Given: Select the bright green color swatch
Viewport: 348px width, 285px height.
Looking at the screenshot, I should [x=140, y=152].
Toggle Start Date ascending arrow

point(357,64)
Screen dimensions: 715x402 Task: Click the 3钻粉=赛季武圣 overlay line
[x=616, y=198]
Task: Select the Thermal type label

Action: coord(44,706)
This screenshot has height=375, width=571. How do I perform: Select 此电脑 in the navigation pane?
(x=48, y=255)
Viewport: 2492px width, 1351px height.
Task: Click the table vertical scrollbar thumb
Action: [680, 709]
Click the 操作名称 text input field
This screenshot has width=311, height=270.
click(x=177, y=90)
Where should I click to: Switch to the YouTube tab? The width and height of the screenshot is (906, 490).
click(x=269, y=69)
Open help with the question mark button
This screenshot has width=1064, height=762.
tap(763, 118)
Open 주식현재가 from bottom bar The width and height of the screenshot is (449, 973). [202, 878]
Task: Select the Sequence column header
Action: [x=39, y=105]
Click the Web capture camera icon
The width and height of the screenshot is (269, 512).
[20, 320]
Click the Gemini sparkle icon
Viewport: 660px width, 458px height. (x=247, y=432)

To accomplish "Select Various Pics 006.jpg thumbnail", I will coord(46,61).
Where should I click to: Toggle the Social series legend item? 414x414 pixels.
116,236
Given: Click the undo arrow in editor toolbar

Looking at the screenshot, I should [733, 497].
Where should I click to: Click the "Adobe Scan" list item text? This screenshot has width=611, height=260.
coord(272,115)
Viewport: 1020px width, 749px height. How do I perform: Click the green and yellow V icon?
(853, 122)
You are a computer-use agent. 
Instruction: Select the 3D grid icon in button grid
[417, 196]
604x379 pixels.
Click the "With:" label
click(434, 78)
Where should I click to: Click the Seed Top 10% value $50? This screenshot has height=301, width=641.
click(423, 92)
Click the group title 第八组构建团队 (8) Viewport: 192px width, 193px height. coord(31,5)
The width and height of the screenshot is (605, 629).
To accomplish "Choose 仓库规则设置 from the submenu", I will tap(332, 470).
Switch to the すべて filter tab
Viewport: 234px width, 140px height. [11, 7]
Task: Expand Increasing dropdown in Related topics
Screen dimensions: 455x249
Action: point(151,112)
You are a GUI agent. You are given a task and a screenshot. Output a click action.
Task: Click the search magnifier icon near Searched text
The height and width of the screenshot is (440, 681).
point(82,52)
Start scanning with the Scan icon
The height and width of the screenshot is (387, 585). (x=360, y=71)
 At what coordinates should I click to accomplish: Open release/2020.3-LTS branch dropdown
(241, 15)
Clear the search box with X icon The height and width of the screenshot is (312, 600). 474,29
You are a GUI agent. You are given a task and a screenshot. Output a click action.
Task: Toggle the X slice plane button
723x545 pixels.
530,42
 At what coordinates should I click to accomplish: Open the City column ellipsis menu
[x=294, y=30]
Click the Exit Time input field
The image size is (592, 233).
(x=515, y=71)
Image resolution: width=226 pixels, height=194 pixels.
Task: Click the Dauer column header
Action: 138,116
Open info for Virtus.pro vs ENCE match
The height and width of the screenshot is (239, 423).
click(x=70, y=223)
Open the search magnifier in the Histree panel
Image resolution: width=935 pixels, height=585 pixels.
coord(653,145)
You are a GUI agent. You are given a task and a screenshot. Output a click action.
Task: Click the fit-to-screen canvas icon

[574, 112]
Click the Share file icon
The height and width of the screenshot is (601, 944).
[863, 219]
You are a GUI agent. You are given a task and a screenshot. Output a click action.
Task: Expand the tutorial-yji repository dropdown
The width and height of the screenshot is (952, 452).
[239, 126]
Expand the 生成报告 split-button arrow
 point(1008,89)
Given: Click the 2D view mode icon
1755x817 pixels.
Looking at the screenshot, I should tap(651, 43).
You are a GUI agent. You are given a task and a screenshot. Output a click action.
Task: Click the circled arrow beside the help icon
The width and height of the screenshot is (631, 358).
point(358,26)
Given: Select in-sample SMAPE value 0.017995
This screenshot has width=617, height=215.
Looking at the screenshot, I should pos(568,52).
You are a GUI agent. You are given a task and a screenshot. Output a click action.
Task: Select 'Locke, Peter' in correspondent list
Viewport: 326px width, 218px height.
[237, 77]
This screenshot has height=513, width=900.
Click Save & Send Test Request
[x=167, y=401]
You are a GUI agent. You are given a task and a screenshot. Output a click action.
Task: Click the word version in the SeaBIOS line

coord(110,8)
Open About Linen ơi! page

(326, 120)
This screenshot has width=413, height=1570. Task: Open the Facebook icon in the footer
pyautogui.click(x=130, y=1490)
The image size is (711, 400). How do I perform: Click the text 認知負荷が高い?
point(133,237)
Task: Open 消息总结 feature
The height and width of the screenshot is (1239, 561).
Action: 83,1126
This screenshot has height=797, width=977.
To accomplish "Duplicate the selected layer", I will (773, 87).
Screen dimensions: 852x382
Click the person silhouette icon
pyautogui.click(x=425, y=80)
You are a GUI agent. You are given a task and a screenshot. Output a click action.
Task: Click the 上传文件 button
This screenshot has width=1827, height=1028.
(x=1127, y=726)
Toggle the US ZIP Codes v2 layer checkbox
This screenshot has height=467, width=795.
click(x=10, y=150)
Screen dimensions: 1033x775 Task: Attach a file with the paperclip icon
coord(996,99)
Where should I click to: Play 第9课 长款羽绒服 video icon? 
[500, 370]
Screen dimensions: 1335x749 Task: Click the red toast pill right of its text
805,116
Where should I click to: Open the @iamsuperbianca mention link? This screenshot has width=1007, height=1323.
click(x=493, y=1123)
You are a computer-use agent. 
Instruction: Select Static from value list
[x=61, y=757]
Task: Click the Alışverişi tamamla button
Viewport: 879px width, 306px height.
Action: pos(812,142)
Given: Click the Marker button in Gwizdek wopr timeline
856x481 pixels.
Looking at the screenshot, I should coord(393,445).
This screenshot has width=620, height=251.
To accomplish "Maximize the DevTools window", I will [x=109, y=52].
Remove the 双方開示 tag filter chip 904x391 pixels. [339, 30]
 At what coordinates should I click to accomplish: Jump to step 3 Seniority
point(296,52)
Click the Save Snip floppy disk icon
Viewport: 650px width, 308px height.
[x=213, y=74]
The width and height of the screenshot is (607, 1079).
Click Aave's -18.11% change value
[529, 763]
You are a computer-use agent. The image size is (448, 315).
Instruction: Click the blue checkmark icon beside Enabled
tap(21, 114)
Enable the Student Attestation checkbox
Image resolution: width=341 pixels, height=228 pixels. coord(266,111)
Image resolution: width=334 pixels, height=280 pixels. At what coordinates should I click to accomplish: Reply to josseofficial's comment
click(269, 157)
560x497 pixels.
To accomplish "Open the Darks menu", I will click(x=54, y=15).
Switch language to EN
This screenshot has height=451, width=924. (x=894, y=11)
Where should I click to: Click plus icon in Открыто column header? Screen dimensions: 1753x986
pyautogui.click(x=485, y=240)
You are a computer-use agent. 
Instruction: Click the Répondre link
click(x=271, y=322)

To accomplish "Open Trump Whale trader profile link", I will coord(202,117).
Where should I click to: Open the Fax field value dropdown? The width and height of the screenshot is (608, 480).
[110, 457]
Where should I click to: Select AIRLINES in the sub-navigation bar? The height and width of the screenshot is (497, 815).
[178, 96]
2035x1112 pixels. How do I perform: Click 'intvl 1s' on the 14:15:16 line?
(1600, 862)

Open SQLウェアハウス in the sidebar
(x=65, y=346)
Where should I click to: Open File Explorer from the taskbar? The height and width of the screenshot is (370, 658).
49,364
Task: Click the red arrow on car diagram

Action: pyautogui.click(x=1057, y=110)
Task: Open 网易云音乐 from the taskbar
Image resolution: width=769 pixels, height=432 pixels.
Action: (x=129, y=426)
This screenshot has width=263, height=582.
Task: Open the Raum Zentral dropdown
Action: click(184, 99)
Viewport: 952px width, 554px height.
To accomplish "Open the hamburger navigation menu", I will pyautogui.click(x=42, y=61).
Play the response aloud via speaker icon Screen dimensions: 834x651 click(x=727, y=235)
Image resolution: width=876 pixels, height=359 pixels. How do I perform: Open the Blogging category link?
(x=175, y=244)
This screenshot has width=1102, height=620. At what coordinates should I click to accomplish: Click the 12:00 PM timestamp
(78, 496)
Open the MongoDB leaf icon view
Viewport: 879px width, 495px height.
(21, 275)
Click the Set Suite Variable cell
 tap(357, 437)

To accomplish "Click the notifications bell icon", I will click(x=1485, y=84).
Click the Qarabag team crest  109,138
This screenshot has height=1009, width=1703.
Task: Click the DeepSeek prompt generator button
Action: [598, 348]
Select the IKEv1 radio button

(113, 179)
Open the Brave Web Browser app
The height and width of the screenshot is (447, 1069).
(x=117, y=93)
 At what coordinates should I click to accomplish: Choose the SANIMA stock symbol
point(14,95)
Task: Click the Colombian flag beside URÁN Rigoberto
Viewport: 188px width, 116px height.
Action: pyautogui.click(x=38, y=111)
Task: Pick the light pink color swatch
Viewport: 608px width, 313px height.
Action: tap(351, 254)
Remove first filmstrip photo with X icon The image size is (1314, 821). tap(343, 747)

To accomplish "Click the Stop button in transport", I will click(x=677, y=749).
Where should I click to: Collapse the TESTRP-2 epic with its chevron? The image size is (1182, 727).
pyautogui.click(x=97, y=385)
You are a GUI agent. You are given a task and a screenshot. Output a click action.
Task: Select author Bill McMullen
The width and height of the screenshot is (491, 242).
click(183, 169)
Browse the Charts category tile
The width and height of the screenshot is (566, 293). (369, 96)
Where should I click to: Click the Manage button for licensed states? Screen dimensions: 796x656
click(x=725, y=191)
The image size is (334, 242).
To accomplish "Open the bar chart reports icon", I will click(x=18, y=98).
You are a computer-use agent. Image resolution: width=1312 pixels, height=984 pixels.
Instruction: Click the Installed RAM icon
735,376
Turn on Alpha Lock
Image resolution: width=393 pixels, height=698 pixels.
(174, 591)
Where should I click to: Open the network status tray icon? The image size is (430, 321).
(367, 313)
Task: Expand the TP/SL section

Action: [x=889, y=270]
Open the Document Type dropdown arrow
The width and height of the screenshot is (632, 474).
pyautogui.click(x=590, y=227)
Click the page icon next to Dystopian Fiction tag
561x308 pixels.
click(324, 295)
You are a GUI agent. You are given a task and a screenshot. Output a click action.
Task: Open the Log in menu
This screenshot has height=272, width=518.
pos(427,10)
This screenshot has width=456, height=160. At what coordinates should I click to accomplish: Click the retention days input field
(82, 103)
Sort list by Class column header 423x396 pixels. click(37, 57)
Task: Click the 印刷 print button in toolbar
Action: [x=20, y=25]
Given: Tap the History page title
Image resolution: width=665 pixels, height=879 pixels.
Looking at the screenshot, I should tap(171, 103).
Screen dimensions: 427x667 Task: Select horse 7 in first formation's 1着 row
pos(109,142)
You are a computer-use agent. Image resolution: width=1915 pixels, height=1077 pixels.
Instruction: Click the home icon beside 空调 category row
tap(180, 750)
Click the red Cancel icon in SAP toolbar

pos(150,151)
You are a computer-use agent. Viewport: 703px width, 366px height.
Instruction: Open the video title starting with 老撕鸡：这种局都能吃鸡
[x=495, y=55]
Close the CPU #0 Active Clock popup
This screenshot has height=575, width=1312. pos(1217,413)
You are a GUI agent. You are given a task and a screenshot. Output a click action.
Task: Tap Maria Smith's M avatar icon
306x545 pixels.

§ **STATED TASK**:
Lay out the records from their first line up to and including the line containing "point(357,64)" as a Markdown table with two columns, Row and Text. Give each nonblank line its own row number and leave out blank lines.

§ **THE COMPLETED TASK**:
| Row | Text |
|---|---|
| 1 | Given: Select the bright green color swatch |
| 2 | Viewport: 348px width, 285px height. |
| 3 | Looking at the screenshot, I should [x=140, y=152]. |
| 4 | Toggle Start Date ascending arrow |
| 5 | point(357,64) |